Segment Start: Entries shown

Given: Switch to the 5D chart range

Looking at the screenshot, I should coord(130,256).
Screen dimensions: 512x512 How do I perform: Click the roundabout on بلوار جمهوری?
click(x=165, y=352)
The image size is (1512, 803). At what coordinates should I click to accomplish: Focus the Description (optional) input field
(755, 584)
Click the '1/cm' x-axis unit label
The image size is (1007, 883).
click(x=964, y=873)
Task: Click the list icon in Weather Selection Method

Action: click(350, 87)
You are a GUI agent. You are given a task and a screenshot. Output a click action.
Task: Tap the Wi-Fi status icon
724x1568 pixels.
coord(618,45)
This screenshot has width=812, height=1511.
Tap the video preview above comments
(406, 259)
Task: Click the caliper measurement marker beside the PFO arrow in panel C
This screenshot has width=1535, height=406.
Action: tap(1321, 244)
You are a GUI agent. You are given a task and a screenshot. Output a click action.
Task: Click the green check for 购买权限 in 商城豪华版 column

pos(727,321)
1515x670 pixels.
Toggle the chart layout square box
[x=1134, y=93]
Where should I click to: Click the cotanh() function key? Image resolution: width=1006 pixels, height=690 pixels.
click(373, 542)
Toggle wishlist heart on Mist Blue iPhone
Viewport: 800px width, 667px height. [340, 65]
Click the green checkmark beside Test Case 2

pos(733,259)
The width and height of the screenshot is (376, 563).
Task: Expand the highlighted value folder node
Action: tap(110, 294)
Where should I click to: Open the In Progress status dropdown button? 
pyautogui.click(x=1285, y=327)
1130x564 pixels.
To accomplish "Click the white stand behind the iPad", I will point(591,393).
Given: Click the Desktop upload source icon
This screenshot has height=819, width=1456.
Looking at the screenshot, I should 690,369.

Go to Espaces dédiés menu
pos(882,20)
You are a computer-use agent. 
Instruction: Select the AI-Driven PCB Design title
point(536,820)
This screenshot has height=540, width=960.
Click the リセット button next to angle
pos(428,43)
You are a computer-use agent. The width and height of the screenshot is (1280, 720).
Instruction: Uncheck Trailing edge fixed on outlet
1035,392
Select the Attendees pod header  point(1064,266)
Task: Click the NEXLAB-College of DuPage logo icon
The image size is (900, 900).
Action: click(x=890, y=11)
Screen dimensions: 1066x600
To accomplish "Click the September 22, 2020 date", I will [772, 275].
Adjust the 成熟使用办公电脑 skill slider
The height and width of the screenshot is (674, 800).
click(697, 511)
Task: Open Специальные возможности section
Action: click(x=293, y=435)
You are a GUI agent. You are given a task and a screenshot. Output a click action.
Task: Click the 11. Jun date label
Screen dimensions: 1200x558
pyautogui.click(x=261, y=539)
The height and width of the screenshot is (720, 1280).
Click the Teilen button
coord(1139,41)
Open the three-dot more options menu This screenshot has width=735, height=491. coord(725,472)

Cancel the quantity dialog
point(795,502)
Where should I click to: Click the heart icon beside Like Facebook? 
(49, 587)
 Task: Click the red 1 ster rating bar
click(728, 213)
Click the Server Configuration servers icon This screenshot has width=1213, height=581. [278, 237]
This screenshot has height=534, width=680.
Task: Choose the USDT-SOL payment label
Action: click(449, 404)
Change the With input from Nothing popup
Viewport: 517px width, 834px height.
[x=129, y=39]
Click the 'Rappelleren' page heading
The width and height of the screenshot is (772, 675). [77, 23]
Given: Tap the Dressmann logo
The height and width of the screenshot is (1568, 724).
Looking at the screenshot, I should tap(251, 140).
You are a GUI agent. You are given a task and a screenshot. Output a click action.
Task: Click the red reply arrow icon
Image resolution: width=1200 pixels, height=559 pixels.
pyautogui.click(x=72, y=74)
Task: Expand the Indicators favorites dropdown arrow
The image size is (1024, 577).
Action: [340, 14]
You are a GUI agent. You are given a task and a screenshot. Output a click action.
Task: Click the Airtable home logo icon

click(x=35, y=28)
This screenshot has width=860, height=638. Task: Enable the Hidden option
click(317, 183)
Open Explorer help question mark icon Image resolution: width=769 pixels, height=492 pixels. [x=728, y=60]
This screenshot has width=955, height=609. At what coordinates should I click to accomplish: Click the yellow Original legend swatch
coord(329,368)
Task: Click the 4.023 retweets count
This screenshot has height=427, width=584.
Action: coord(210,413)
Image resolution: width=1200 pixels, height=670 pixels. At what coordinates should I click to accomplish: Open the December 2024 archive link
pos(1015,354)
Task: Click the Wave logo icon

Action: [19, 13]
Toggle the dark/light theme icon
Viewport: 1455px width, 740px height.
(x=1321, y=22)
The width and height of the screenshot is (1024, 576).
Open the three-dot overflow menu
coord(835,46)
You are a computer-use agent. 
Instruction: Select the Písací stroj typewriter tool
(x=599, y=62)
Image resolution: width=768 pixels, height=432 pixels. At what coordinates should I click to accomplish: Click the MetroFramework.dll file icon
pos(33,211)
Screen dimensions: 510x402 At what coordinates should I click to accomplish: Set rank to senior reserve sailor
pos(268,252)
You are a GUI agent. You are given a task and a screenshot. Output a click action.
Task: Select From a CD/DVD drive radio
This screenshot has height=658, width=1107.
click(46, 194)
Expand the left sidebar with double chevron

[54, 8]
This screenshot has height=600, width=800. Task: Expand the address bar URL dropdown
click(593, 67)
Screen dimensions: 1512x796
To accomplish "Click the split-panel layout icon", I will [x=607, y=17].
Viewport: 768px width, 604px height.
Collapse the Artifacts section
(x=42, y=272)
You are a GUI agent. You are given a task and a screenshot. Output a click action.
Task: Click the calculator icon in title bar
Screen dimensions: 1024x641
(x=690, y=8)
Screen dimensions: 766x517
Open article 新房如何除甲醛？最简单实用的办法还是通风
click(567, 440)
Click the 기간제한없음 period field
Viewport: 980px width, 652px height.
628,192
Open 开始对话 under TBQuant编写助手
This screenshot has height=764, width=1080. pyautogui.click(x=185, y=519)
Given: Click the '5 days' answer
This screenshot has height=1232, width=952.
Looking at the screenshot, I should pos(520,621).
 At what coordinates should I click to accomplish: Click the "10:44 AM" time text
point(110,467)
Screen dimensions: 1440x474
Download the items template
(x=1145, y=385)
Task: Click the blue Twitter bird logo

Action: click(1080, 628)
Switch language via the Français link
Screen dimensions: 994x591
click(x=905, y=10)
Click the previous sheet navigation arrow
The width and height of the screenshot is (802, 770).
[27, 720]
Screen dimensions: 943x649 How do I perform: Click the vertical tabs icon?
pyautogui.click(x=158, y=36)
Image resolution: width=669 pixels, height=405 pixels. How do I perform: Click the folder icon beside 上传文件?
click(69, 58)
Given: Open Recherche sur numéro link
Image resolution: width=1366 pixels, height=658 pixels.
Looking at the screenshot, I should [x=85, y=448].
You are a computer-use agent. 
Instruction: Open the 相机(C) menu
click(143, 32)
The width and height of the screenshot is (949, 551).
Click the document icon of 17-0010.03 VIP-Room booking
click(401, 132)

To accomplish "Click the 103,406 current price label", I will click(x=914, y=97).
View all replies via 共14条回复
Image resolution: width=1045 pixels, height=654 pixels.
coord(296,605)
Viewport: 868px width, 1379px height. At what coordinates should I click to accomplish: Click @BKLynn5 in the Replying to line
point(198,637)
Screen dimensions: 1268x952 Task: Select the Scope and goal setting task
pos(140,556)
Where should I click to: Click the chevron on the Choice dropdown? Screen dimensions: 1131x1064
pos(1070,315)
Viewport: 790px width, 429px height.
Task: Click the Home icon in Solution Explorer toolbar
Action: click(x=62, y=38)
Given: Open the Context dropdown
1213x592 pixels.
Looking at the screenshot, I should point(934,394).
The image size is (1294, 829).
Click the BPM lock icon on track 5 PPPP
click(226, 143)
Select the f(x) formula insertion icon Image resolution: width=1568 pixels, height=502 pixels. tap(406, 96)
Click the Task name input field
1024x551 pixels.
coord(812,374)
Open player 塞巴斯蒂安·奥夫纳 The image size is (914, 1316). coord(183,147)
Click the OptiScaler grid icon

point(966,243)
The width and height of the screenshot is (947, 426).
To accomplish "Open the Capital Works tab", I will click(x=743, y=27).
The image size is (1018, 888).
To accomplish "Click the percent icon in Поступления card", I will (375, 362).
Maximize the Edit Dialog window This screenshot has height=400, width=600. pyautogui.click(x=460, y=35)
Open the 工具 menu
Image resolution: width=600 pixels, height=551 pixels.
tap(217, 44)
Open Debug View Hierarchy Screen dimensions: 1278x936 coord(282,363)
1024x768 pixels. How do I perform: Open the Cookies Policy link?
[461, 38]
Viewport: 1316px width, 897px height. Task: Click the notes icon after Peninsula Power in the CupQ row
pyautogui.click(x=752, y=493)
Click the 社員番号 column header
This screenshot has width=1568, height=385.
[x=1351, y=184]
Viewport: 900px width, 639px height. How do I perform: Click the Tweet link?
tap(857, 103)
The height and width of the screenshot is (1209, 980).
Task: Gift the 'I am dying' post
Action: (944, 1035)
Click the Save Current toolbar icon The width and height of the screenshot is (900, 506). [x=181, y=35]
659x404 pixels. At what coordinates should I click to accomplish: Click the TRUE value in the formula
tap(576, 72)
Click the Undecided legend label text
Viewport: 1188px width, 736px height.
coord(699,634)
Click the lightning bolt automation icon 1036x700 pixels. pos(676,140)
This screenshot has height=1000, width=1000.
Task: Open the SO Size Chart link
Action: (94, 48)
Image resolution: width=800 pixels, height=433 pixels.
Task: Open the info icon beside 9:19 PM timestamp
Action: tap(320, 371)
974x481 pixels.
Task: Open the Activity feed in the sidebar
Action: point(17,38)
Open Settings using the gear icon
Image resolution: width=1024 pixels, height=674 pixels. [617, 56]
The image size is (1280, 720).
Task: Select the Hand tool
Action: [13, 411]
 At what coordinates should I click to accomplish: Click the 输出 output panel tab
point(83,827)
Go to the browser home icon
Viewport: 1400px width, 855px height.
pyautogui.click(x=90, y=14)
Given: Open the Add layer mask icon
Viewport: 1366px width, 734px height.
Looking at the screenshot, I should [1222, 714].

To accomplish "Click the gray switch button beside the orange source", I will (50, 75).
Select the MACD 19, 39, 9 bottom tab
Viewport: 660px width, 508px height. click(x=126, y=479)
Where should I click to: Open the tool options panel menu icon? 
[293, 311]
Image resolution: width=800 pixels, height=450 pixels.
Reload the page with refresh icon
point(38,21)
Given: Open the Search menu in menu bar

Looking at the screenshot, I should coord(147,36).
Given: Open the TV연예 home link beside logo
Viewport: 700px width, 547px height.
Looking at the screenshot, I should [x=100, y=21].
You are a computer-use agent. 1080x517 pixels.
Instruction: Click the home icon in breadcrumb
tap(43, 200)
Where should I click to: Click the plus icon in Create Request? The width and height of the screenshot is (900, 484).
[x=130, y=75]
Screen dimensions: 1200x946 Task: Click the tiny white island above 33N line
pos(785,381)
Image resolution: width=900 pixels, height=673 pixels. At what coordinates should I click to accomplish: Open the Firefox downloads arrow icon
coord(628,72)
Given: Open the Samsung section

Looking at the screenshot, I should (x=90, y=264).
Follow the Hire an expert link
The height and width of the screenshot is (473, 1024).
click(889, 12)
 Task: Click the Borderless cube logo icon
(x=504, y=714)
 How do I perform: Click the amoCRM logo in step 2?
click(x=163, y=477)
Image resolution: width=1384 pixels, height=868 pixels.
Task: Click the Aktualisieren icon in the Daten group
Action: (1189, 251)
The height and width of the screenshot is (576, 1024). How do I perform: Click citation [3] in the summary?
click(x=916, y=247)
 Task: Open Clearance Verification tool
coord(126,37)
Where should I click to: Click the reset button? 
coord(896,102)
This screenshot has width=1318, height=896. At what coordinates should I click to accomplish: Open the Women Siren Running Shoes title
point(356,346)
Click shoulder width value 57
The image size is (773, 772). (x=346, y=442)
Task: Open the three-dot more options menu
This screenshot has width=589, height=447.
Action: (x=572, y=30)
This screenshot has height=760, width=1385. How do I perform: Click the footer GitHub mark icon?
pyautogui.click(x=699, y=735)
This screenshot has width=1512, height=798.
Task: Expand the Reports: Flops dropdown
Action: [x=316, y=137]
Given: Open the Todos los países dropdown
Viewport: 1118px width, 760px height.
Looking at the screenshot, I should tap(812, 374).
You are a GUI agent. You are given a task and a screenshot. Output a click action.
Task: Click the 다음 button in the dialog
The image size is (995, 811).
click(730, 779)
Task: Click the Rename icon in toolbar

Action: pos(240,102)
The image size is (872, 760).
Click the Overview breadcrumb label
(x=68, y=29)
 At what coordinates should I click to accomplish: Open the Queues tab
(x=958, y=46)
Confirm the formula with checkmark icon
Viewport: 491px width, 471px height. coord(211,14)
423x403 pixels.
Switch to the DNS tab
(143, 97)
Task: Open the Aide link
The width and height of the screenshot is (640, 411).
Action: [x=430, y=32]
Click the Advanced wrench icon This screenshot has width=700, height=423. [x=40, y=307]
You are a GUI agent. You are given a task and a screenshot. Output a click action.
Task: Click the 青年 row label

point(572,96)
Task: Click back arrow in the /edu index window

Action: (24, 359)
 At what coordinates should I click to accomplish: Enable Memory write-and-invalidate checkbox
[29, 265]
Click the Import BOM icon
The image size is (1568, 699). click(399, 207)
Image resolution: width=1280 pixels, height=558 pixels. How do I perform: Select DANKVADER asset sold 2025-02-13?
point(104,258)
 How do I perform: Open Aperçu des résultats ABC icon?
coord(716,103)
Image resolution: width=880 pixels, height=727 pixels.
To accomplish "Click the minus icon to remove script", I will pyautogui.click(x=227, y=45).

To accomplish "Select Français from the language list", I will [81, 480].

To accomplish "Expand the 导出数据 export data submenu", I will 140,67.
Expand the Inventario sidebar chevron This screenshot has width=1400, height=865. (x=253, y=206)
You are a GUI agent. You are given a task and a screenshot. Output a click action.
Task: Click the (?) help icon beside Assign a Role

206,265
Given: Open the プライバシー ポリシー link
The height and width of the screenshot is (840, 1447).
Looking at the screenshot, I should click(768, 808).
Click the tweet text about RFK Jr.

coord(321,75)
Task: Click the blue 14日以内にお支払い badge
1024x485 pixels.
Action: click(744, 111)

Segment End: Entries shown

Exercise requirements: Track down all lines above with the string "more" and copy them.

Response to this task:
Open the three-dot more options menu This screenshot has width=735, height=491. coord(725,472)
Task: Open the three-dot more options menu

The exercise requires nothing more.